*** Opening Information shown ***

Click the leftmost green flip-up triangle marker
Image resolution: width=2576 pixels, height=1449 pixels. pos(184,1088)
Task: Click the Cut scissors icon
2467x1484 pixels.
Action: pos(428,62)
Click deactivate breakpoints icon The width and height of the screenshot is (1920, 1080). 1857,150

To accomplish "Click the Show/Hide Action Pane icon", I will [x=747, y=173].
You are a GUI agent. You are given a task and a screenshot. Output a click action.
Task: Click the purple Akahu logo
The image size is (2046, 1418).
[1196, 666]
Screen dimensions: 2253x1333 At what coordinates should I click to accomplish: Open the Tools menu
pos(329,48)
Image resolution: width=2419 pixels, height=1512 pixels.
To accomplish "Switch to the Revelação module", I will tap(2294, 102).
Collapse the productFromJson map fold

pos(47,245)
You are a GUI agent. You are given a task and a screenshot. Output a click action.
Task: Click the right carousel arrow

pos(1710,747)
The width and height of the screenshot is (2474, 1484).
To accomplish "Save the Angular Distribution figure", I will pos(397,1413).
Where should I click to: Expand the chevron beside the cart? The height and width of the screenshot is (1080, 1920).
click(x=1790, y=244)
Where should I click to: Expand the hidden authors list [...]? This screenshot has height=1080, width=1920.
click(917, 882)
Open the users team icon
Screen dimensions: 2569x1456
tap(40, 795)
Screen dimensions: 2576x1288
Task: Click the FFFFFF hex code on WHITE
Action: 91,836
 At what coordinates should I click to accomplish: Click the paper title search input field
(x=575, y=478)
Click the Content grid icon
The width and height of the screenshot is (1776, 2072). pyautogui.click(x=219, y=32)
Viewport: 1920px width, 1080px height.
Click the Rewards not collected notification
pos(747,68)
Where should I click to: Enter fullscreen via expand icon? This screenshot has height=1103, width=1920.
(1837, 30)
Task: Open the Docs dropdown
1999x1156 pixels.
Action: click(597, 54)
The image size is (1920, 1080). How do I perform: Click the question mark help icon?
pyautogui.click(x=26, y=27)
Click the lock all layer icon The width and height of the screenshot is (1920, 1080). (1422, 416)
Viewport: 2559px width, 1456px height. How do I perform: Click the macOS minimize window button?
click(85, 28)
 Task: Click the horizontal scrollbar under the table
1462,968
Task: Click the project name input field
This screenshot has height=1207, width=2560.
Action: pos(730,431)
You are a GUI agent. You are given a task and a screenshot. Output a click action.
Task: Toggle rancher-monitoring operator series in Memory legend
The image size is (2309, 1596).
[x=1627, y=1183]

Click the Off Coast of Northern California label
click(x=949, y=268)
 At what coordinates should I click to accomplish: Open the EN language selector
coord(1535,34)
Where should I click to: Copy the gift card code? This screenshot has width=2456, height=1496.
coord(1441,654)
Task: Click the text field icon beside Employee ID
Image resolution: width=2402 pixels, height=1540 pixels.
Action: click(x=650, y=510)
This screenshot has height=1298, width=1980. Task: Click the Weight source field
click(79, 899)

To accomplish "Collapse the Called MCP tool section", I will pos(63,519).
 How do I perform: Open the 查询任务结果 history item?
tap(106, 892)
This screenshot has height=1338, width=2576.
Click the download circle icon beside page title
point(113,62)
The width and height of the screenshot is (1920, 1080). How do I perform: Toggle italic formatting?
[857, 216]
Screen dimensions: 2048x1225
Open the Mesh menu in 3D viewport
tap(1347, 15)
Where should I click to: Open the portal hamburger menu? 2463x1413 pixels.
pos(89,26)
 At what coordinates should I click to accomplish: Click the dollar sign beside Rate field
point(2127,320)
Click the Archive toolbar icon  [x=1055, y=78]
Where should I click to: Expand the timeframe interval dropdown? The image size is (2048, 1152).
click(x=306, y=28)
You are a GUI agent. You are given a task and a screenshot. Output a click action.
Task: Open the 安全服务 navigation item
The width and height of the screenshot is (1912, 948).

*** Closing Information shown ***

## [What is required]
Repeat all of the material, exactly as it reads.

## [Answer section]
Click the leftmost green flip-up triangle marker
Image resolution: width=2576 pixels, height=1449 pixels. pos(184,1088)
Task: Click the Cut scissors icon
2467x1484 pixels.
Action: pos(428,62)
Click deactivate breakpoints icon The width and height of the screenshot is (1920, 1080). 1857,150

To accomplish "Click the Show/Hide Action Pane icon", I will [x=747, y=173].
You are a GUI agent. You are given a task and a screenshot. Output a click action.
Task: Click the purple Akahu logo
The image size is (2046, 1418).
[1196, 666]
Screen dimensions: 2253x1333 At what coordinates should I click to accomplish: Open the Tools menu
pos(329,48)
Image resolution: width=2419 pixels, height=1512 pixels.
To accomplish "Switch to the Revelação module", I will tap(2294, 102).
Collapse the productFromJson map fold

pos(47,245)
You are a GUI agent. You are given a task and a screenshot. Output a click action.
Task: Click the right carousel arrow

pos(1710,747)
The width and height of the screenshot is (2474, 1484).
To accomplish "Save the Angular Distribution figure", I will pos(397,1413).
Where should I click to: Expand the chevron beside the cart? The height and width of the screenshot is (1080, 1920).
click(x=1790, y=244)
Where should I click to: Expand the hidden authors list [...]? This screenshot has height=1080, width=1920.
click(917, 882)
Open the users team icon
Screen dimensions: 2569x1456
tap(40, 795)
Screen dimensions: 2576x1288
Task: Click the FFFFFF hex code on WHITE
Action: 91,836
 At what coordinates should I click to accomplish: Click the paper title search input field
(x=575, y=478)
Click the Content grid icon
The width and height of the screenshot is (1776, 2072). pyautogui.click(x=219, y=32)
Viewport: 1920px width, 1080px height.
Click the Rewards not collected notification
pos(747,68)
Where should I click to: Enter fullscreen via expand icon? This screenshot has height=1103, width=1920.
(1837, 30)
Task: Open the Docs dropdown
1999x1156 pixels.
Action: click(597, 54)
The image size is (1920, 1080). How do I perform: Click the question mark help icon?
pyautogui.click(x=26, y=27)
Click the lock all layer icon The width and height of the screenshot is (1920, 1080). (1422, 416)
Viewport: 2559px width, 1456px height. How do I perform: Click the macOS minimize window button?
click(85, 28)
 Task: Click the horizontal scrollbar under the table
1462,968
Task: Click the project name input field
This screenshot has height=1207, width=2560.
Action: pos(730,431)
You are a GUI agent. You are given a task and a screenshot. Output a click action.
Task: Toggle rancher-monitoring operator series in Memory legend
The image size is (2309, 1596).
[x=1627, y=1183]

Click the Off Coast of Northern California label
click(x=949, y=268)
 At what coordinates should I click to accomplish: Open the EN language selector
coord(1535,34)
Where should I click to: Copy the gift card code? This screenshot has width=2456, height=1496.
coord(1441,654)
Task: Click the text field icon beside Employee ID
Image resolution: width=2402 pixels, height=1540 pixels.
Action: click(x=650, y=510)
This screenshot has height=1298, width=1980. Task: Click the Weight source field
click(79, 899)

To accomplish "Collapse the Called MCP tool section", I will pos(63,519).
 How do I perform: Open the 查询任务结果 history item?
tap(106, 892)
This screenshot has height=1338, width=2576.
Click the download circle icon beside page title
point(113,62)
The width and height of the screenshot is (1920, 1080). How do I perform: Toggle italic formatting?
[857, 216]
Screen dimensions: 2048x1225
Open the Mesh menu in 3D viewport
tap(1347, 15)
Where should I click to: Open the portal hamburger menu? 2463x1413 pixels.
pos(89,26)
 At what coordinates should I click to accomplish: Click the dollar sign beside Rate field
point(2127,320)
Click the Archive toolbar icon  [x=1055, y=78]
Where should I click to: Expand the timeframe interval dropdown? The image size is (2048, 1152).
click(x=306, y=28)
You are a GUI agent. You are given a task and a screenshot. Output a click action.
Task: Open the 安全服务 navigation item
The width and height of the screenshot is (1912, 948).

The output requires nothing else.